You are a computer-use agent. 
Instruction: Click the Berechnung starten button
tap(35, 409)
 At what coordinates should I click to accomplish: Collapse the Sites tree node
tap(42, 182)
*****
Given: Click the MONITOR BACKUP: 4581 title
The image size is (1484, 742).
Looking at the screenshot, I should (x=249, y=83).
*****
### The exercise
Please repeat the lines word for word, starting with the line containing "You are a computer-use agent." and going on through the line containing "tap(42, 182)".

### Task answer
You are a computer-use agent. 
Instruction: Click the Berechnung starten button
tap(35, 409)
 At what coordinates should I click to accomplish: Collapse the Sites tree node
tap(42, 182)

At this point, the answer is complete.